__Что сделать__.
• A. Кем по ремеслу был Адриан Прохоров, если верить тексту о «Повестях Белкина»?
• B. Сверь с текстом о «Повестях Белкина» три утверждения и на каждое ответь «да» или «нет», приведя решающие слова текста:
(i) Владимир из «Метели» был бедным армейским прапорщиком.
(ii) Алексей Берестов в итоге женится на крестьянке и живет своими трудами.
(iii) В «Станционном смотрителе» трагической жертвой становится дочь.
• C. Допиши следующую часть текста о «Повестях Белкина», начав сразу после его последнего предложения.

Действующие лица в «Повестях Белкина» принадлежат к двум разновидностям «ничтожных героев». Одни из них «ничтожны» по своему социальному положению. Таковы гробовой мастер Адриан Прохоров и гости на празднике у Готлиба Шульца — словом, все персонажи «Гробовщика»; таков Самсон Вырин, станционный смотритель, «сущий мученик четырнадцатого класса, огражденный своим чином токмо от побоев, и то не всегда» (Акад., VIII, 97); таков и «бедный армейский прапорщик», романтически настроенный Владимир, первый из двух героев «Метели»; таков, по-видимому, и Сильвио, мрачный герой «Выстрела». Почти каждому из них противопоставлен иной герой — житейски счастливый, удачливый, но лично, психологически «ничтожный» — граф в «Выстреле», Бурмин в «Метели», Минский в «Станционном смотрителе». Таков же (без противопоставления) и Алексей Берестов в «Барышне-крестьянке» — «мрачный и разочарованный» романтический герой по внешности, простой и добрый малый в действительности; в сущности, не плохой, но «ничтожный» по духовному содержанию (правда, «романическая мысль жениться на крестьянке и жить своими трудами пришла ему в голову, и чем более думал он о сем решительном поступке, тем более находил в нем благоразумия» — Акад., VIII, 123; эта мысль не может не внушить к нему сочувствия, хотя осуществить ее ему не приходится). Безусловно, подлинным героем выступает отец Дуни, станционный смотритель, пытающийся спасти от вероятной гибели свою дочь, но эту попытку разрушает непреодолимое неравенство общественных положений, и, следовательно, сил, и он гибнет, став жертвой этого неравенства и своего бессилия. Особняком психологически стоит Сильвио, отнюдь не «ничтожный» как личность, хотя и «ничтожный» социально, и противопоставленный «счастливому», знатному и богатому графу, «ничтожному», однако, как личность, в духовном смысле.
Намерение Пушкина в «Повестях Белкина» — брать вполне традиционные литературные сюжеты и показывать, как могут разрешаться такие ситуации, если их строить не по литературным схемам, а в зависимости от неожиданных и не укладывающихся в схемы поворотов, происходящих в действительной жизни.
Осуществить такое творческое намерение можно было только изобразив в качестве героев новелл простых людей, живущих в обыденных условиях, какими являются все персонажи «Повестей Белкина»; но именно этих простых и «ничтожных» с виду людей ставит порою судьба, т. е. сама жизнь, в необычайные, чаще всего трагические положения или, наоборот, приводит к неожиданной и «счастливой» развязке («Метель», «Барышня-крестьянка», «Станционный смотритель»; в последней повести трагическим героем и жертвой становится в отличие от традиционной литературной схемы не дочь, а отец, тогда как дочь, по-видимому, находит свое, казалось бы невозможное, счастье).

__Выдержка из данных__.

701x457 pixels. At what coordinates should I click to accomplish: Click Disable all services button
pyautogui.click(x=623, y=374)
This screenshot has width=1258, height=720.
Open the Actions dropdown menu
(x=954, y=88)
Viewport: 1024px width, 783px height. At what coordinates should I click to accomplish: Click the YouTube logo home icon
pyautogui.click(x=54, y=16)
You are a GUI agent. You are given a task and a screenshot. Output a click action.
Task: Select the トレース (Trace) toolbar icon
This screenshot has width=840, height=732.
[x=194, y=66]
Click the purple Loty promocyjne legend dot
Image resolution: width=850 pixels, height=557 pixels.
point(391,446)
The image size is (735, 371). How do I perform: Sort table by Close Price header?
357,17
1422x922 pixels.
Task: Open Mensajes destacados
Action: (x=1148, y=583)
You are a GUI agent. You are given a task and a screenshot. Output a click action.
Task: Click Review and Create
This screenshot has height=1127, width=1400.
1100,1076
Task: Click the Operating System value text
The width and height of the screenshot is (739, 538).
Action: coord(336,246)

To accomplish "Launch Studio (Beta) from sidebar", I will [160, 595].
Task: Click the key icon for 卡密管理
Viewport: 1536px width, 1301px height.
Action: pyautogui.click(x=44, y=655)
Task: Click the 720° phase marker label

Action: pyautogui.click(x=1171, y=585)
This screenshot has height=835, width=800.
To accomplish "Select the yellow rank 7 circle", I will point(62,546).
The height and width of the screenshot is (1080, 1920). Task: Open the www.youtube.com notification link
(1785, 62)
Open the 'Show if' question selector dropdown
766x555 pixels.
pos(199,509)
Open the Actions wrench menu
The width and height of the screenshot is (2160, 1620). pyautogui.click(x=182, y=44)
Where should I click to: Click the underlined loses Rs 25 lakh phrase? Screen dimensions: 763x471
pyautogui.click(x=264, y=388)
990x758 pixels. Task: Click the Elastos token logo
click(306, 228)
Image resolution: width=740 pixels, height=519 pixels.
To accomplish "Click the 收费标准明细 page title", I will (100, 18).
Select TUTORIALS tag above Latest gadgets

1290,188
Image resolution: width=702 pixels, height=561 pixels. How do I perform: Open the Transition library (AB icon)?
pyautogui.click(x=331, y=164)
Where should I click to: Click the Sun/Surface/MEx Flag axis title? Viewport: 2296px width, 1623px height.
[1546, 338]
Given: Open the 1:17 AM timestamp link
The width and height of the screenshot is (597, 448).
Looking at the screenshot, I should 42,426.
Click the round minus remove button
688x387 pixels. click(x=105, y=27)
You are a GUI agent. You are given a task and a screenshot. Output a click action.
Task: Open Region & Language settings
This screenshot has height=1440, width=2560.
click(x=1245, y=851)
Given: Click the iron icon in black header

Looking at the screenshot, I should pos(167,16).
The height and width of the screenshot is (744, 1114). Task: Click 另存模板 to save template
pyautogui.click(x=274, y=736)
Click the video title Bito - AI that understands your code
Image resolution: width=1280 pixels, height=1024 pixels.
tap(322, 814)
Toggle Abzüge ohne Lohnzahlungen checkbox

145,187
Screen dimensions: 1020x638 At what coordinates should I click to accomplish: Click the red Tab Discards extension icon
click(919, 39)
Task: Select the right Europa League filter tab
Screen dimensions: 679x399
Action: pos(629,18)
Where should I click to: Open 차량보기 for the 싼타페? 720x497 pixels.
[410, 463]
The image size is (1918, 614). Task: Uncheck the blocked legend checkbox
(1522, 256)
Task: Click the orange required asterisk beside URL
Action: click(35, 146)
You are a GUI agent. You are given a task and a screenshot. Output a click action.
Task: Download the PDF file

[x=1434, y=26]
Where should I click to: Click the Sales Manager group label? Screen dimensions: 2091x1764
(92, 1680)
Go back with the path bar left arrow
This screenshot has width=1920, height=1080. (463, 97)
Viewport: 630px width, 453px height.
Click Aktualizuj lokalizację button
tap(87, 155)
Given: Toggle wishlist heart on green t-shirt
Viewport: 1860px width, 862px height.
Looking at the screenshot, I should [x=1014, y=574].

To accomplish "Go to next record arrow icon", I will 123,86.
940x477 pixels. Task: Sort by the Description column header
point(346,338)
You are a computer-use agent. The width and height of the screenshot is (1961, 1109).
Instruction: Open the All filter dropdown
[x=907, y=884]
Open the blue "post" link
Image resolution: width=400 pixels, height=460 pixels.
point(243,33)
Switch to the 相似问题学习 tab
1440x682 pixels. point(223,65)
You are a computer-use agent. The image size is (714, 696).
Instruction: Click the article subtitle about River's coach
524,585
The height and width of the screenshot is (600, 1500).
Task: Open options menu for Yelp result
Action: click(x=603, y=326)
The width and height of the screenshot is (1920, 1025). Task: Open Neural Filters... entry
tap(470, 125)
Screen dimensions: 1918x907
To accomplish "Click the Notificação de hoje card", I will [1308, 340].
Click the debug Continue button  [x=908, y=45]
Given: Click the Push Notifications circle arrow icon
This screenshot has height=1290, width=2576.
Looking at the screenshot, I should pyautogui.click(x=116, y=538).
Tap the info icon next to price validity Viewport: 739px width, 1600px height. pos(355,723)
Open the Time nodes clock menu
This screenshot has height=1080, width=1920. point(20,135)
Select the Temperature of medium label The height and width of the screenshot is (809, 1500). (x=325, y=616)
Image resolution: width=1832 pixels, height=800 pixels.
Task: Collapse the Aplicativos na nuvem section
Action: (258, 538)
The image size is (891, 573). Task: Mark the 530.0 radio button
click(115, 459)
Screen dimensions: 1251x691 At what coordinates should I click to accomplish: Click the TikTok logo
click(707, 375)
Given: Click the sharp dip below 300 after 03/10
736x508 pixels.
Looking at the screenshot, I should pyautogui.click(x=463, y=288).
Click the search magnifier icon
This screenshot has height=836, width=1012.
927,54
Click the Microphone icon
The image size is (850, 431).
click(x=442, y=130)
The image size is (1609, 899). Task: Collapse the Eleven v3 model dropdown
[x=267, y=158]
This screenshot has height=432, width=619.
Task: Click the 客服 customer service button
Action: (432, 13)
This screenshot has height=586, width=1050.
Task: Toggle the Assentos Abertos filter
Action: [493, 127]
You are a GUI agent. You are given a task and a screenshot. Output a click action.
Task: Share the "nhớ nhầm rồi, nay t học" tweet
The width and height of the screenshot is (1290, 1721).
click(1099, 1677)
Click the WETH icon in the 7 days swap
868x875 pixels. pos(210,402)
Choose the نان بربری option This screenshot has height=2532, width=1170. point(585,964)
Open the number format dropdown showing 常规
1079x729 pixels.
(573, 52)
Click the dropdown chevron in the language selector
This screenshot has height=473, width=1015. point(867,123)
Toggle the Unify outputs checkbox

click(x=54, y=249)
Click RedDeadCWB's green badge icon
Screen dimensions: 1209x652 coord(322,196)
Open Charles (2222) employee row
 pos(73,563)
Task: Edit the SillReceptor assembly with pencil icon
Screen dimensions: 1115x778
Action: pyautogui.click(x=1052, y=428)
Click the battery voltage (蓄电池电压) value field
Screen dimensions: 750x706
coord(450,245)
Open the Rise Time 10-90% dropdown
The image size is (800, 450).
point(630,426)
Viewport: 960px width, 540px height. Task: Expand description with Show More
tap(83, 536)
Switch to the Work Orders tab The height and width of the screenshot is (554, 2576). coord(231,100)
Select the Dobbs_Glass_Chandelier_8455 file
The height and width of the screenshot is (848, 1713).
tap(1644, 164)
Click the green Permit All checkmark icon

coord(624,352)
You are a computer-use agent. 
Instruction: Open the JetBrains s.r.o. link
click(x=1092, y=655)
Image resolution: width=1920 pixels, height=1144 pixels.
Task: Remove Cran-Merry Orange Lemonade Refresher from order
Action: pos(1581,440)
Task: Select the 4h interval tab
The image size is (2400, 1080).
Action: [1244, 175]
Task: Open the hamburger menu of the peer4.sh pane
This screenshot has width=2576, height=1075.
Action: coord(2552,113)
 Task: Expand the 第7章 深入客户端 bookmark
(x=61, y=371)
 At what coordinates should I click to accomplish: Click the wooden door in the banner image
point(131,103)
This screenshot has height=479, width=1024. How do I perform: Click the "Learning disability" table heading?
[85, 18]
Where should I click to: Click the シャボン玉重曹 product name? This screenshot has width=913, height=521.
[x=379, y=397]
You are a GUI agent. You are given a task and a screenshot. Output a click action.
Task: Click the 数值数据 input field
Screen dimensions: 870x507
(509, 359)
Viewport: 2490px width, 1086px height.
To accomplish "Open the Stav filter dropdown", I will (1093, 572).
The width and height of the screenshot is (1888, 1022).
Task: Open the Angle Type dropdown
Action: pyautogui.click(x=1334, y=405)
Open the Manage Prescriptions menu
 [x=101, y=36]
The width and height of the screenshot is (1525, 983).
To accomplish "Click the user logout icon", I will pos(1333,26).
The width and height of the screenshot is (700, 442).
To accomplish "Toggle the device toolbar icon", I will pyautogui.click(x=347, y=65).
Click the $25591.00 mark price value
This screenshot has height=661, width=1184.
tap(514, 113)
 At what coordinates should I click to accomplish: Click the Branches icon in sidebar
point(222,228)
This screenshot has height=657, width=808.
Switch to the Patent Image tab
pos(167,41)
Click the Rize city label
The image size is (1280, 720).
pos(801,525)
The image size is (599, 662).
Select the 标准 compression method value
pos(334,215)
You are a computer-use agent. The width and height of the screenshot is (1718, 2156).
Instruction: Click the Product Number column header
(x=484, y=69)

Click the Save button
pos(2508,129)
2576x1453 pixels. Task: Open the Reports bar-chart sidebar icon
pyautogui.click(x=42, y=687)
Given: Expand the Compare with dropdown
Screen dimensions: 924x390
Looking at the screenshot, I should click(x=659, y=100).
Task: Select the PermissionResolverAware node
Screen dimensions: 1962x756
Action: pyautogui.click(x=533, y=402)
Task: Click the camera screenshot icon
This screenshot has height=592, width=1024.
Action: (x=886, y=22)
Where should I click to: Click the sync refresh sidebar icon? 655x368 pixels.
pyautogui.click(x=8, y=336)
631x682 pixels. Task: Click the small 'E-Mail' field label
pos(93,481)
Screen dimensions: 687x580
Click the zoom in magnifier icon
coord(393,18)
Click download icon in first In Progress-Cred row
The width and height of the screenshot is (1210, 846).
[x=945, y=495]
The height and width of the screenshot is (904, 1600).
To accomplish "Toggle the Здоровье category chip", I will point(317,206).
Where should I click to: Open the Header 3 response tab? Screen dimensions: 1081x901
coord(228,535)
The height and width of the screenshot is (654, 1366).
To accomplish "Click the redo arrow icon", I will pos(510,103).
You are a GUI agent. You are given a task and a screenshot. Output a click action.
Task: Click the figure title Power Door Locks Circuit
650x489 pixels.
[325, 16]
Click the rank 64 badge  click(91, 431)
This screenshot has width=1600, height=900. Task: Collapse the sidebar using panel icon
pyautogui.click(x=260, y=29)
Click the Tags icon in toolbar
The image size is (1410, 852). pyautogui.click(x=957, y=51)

__Ответы по порядку__.
• A. Гробовым мастером.

• B.
(i) Да: «бедный армейский прапорщик».
(ii) Нет: «осуществить ее ему не приходится».
(iii) Нет: «не дочь, а отец».

• C.
В том, что «Повести Белкина» внесли в русскую литературу разнообразные типы «ничтожных героев» — простых людей, судьбы которых складываются не по традиционным литературным схемам, а так, как складывается сама жизнь с ее неожиданными поворотами, заключается их громадное, не только литературное, но и историческое значение: «Повести Белкина» вместе с «Домиком в Коломне» явились выражением новых тенденций русской общественной жизни.
Вместе с тем помимо «ничтожных героев», подобных Параше из «Домика в Коломне», станционного смотрителя Самсона Вырина, гробовщика, немца-сапожника и прочих персонажей «Повестей Белкина», Пушкин вводит и другой, особый тип «ничтожного героя» — тип обедневшего деклассированного дворянина, потомка знатного рода, опустившегося до положения мелкого чиновника, «регистратора», равного по чину и общественному положению станционному смотрителю и живущего жалованьем.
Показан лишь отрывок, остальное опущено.